▶ **Instructions to follow**: List each line below that contains the string "width".

[Data for locating words and elements]

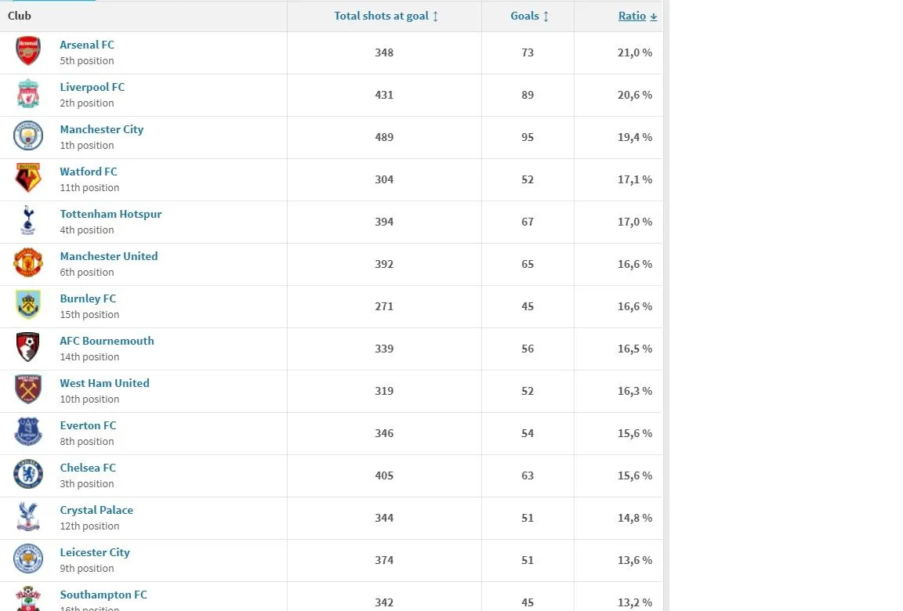Click the Liverpool FC club crest
This screenshot has width=903, height=611.
click(x=28, y=94)
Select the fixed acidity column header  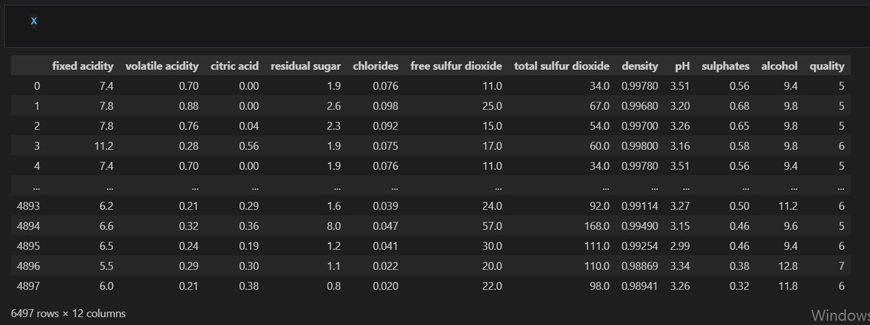(83, 66)
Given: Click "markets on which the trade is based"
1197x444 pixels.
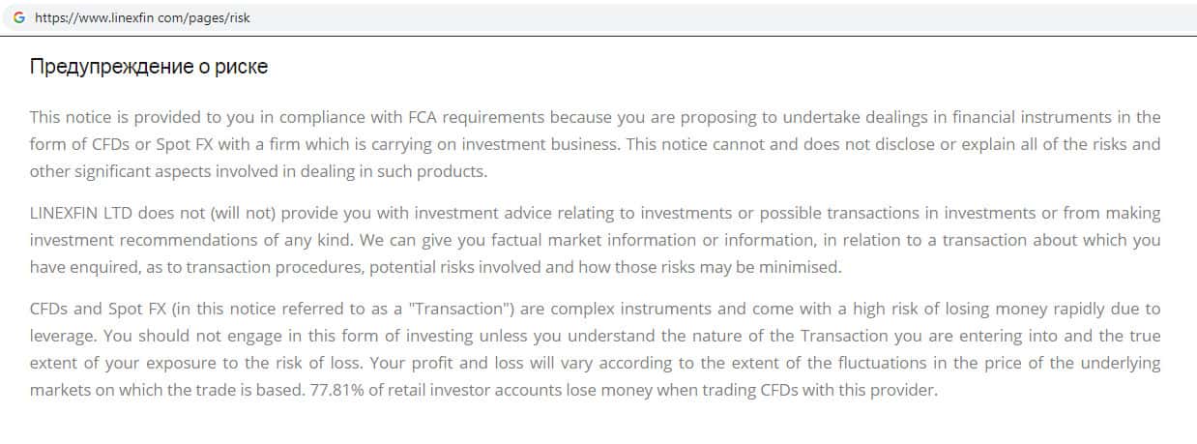Looking at the screenshot, I should point(164,391).
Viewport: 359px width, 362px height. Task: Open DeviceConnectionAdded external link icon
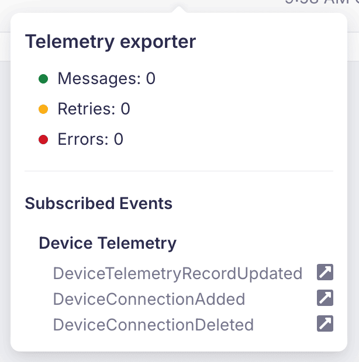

▶ **Exercise output**:
This screenshot has width=903, height=611.
Viewport: 359px width, 362px height. Task: Open DeviceConnectionAdded external link icon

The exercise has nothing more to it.